### Text segment

Designing Bioinspired Anti‐Biofouling Surfaces based on a Superwettability Strategy

• Published in: Small (Weinheim an der Bergstrasse, Germany) Vol. 13; no. 4; pp. np - n/a
• Main Authors: Zhang, Pengchao, Lin, Ling, Zang, Dongmian, Guo, Xinglin, Liu, Mingjie
• Format: Journal Article
• Language: English
• Published: Germany 01.01.2017
• Subjects: Animals; anti‐biofouling; Bacteria; Biofouling; bioinspired surfaces; Biomimetic Materials - chemistry; Biomimetics; Devices; Hydrophobic and Hydrophilic Interactions; Marine; Marine technology; Nepenthes; Organisms; Proteins; Resists; slippery surfaces; Strategy; superhydrophobic surfaces; underwater superoleophobic surfaces; Water; Wettability; underwater superoleophobic surfaces; bioinspired surfaces; anti-biofouling; slippery surfaces; superhydrophobic surfaces
• ISSN: 1613-6810; 1613-6829
• DOI: 10.1002/smll.201503334

Anti‐biofouling surfaces are of high importance owing to their crucial roles in biosensors, biomedical devices, food processing, the marine industry, etc. However, traditional anti‐biofouling surfaces based on either the release of biocidal compounds or surface chemical/physical design cannot satisfy the practical demands when meeting real‐world complex conditions. The outstanding performances of natural anti‐biofouling surfaces motivate the development of new bioinspired anti‐biofouling surfaces. Herein, a novel strategy is proposed for rationally designing bioinspired anti‐biofouling surfaces based on superwettability. By utilizing the trapped air cushions or liquid layers, Lotus leaf inspired superhydrophobic surfaces, fish scales inspired underwater superoleophobic surfaces, and Nepenthes pitcher plants inspired omniphobic slippery surfaces have been successfully designed as anti‐biofouling surfaces to effectively resist proteins, bacteria, cells, and marine organisms. It is believed that these novel superwettability‐based anti‐biofouling surfaces will bring a new era to both biomedical technology and the marine industry, and will greatly benefit human health and daily life in the near future. A superwettability strategy for the rational design and development of bioinspired anti‐biofouling surfaces will bring a promising way to effectively resist proteins, bacteria, cells, and marine organisms for both biomedical and industrial applications.

### Given information

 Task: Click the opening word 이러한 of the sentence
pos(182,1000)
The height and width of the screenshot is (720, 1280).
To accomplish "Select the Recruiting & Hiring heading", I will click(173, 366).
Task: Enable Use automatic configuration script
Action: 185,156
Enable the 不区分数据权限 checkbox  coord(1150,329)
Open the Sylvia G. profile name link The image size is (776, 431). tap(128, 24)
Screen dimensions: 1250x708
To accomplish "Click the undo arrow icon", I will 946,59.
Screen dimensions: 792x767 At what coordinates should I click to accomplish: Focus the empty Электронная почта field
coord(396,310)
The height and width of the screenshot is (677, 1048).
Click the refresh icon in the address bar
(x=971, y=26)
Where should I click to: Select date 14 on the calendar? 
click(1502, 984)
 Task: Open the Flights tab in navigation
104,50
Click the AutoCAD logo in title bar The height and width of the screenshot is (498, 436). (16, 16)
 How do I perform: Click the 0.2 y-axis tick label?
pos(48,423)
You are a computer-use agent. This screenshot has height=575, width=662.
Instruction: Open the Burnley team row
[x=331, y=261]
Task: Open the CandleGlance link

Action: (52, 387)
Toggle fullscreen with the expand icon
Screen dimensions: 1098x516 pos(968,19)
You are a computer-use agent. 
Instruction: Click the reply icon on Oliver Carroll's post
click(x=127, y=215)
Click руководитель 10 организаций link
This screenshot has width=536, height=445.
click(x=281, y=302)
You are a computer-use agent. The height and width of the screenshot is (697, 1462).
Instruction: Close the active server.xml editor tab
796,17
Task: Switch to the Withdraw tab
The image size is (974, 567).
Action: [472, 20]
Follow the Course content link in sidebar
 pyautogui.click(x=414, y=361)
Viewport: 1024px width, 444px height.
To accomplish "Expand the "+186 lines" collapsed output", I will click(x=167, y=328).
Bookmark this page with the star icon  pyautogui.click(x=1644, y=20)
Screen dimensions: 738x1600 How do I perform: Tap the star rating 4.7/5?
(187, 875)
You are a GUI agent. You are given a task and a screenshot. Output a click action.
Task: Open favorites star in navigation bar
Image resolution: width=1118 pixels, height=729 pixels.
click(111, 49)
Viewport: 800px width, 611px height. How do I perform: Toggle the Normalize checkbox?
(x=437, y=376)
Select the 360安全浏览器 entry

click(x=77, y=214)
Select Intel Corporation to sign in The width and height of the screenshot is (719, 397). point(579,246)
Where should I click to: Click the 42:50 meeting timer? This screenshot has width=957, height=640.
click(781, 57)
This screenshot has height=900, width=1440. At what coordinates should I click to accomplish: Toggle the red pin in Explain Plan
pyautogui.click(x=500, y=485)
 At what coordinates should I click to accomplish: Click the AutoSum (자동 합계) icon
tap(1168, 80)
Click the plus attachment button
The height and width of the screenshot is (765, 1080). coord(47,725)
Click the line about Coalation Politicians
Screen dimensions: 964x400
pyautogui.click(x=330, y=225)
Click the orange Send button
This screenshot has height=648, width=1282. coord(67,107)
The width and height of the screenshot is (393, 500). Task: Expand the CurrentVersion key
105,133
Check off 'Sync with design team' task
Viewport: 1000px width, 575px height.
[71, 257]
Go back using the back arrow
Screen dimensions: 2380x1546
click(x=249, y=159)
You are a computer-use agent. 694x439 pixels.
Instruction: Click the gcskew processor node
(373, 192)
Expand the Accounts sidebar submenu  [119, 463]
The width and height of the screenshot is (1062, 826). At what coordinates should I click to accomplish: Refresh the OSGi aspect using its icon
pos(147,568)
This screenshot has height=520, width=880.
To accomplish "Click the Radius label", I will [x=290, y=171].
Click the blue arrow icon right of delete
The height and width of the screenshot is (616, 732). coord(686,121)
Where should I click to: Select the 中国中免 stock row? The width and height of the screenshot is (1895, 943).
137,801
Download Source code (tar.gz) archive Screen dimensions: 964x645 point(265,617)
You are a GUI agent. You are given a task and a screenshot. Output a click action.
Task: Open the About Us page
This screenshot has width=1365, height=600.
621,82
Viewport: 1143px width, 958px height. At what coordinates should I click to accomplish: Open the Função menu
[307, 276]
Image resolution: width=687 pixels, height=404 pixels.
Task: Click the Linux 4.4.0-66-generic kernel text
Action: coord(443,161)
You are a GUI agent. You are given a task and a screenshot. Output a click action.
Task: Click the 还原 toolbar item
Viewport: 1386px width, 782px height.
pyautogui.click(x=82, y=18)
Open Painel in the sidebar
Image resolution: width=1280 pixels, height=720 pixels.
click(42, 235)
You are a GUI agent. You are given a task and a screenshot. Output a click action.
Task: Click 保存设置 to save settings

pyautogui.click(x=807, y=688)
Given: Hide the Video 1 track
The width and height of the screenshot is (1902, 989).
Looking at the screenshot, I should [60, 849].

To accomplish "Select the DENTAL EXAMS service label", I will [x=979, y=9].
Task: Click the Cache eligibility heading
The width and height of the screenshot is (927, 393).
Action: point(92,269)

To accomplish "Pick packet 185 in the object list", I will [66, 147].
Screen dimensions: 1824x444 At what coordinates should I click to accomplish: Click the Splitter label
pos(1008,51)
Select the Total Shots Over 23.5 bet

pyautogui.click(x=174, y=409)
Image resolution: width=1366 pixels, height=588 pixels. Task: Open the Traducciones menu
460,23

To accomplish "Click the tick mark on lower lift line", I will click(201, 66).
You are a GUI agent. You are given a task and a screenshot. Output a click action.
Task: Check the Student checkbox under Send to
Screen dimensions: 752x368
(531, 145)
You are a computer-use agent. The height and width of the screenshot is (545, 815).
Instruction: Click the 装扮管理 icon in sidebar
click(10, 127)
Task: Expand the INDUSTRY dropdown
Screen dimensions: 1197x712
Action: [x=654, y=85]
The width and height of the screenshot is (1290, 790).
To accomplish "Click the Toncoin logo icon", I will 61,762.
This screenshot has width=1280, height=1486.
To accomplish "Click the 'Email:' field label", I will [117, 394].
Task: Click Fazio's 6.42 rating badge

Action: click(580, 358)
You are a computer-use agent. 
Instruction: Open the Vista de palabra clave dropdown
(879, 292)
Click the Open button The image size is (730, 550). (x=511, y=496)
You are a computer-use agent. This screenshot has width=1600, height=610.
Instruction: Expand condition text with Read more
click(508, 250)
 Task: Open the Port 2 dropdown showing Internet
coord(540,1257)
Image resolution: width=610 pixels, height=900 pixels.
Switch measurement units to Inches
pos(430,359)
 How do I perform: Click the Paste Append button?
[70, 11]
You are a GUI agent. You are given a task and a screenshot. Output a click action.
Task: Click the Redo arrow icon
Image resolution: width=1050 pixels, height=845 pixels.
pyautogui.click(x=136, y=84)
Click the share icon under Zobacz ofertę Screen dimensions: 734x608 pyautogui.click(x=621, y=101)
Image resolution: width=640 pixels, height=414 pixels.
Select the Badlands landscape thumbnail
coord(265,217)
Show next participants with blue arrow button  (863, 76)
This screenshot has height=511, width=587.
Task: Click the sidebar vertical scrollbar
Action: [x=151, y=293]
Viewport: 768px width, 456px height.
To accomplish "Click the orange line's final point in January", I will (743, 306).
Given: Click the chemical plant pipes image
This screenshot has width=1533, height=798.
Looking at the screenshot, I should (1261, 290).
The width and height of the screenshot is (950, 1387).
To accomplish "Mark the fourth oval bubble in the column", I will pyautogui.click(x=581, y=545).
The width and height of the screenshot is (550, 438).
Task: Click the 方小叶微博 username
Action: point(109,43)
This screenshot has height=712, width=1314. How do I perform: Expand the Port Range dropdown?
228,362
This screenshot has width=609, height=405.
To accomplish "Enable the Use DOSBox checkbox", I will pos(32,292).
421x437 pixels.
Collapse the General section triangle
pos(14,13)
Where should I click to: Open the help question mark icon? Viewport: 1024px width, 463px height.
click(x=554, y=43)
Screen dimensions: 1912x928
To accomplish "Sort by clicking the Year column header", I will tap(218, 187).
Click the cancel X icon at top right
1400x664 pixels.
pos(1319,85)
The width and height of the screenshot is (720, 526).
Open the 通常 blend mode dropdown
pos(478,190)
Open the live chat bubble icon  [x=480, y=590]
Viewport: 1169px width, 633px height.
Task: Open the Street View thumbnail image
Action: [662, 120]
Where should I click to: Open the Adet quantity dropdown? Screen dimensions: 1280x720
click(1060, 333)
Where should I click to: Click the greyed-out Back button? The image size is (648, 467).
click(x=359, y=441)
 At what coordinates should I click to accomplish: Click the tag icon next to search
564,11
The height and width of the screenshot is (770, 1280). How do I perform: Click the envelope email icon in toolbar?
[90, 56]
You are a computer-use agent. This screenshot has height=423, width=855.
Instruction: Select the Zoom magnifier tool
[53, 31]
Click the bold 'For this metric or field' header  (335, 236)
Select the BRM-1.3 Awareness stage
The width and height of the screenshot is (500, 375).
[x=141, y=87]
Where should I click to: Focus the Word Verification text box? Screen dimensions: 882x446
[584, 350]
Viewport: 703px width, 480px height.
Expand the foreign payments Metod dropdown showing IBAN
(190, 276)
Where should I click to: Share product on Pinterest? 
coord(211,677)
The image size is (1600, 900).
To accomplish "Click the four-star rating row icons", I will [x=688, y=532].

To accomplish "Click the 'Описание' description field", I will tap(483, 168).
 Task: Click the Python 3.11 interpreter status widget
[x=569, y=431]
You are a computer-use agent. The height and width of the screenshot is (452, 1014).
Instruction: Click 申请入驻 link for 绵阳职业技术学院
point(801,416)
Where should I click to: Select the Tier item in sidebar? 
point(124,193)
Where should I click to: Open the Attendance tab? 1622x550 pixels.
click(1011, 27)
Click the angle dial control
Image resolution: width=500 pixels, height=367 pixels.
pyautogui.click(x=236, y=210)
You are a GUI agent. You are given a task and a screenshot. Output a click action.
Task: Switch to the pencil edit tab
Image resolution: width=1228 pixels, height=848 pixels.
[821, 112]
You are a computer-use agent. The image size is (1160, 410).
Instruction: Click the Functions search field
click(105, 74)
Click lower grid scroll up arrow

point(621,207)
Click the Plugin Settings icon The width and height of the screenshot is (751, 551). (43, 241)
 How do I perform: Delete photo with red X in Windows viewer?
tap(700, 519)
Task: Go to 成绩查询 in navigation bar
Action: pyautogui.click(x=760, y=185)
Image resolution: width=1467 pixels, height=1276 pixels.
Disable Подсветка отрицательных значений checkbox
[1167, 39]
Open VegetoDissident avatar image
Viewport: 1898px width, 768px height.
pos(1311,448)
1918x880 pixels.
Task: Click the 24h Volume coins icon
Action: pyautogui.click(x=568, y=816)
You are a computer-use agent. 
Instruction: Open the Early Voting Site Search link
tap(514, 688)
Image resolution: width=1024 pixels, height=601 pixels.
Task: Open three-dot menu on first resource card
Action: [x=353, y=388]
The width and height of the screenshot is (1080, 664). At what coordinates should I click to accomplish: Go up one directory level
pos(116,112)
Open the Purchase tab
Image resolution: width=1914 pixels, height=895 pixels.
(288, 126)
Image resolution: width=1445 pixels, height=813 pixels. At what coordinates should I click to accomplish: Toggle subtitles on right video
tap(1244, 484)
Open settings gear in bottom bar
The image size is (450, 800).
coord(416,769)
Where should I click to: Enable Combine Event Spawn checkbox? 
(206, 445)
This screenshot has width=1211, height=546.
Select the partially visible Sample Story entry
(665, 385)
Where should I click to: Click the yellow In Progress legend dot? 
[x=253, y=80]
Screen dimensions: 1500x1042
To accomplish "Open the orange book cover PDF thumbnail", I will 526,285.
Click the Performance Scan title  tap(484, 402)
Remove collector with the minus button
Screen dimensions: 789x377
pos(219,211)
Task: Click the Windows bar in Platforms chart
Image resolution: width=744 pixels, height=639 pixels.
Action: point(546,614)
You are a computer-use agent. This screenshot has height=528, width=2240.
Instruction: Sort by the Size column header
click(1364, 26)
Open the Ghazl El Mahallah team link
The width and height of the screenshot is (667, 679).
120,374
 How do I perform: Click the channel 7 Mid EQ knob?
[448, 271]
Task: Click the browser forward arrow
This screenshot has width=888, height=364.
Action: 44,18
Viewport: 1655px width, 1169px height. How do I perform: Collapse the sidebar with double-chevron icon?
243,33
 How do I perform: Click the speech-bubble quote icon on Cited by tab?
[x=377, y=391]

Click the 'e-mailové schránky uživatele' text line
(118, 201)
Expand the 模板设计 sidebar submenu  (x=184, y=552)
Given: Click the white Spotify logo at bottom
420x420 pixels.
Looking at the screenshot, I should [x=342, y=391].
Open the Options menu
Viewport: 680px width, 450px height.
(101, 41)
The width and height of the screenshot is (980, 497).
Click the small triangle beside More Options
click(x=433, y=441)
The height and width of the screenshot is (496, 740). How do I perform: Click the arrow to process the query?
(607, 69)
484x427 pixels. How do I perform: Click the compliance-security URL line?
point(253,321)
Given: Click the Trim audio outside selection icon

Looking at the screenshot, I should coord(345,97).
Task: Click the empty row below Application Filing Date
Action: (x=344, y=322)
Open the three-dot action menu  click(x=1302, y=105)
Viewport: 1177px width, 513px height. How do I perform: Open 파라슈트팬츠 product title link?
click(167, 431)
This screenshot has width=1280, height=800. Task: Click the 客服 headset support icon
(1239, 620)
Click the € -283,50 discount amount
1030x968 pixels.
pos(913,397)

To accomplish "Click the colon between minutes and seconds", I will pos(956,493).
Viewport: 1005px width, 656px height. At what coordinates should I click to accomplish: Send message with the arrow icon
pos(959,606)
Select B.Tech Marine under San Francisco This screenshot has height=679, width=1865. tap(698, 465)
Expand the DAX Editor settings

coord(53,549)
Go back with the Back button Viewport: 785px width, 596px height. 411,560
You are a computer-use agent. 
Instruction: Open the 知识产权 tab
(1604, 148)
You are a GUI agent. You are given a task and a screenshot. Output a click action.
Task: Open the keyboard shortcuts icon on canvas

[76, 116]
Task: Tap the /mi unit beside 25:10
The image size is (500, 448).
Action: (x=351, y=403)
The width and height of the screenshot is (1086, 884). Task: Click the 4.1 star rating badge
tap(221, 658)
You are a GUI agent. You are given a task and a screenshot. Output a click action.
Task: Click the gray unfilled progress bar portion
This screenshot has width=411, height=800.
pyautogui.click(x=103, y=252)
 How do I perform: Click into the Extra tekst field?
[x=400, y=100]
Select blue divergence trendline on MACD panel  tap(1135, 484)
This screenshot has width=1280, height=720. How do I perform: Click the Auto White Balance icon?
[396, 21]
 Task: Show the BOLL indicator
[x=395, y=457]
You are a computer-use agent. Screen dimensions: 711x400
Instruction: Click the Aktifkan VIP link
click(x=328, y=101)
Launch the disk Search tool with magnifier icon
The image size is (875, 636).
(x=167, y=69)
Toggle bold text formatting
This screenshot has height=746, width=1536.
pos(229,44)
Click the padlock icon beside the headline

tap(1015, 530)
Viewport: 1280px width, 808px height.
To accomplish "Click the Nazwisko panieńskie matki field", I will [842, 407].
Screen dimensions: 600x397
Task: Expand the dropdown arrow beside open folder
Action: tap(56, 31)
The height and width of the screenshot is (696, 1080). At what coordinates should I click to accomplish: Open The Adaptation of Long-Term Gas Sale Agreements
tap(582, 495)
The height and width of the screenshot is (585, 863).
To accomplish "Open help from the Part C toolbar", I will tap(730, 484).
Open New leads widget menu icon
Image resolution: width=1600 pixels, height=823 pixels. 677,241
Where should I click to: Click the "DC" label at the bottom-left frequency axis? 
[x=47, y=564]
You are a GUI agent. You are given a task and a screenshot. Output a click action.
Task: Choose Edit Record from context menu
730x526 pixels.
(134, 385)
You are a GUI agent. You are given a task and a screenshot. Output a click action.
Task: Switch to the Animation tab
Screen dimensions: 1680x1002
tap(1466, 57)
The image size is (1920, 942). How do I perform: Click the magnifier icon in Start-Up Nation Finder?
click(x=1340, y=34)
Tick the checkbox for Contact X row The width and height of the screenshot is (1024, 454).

### Activity A
Summarize the text on anti-biofouling surfaces in two sentences.
### Activity B
In the text on anti-biofouling surfaces, what inspired the underwater superoleophobic surfaces?
### Activity C
List every field or use in which, according to the text on anti-biofouling surfaces, such surfaces play crucial roles.

### Written answer A
Traditional anti-biofouling surfaces, which rely on releasing biocidal compounds or on surface chemical or physical design, cannot meet practical demands under complex real-world conditions, so a strategy based on superwettability is proposed for designing bioinspired anti-biofouling surfaces. Using trapped air cushions or liquid layers, surfaces inspired by the Lotus leaf, fish scales, and Nepenthes pitcher plants have been designed to effectively resist proteins, bacteria, cells, and marine organisms.

### Written answer B
Fish scales.

### Written answer C
- Biosensors
- Biomedical devices
- Food processing
- The marine industry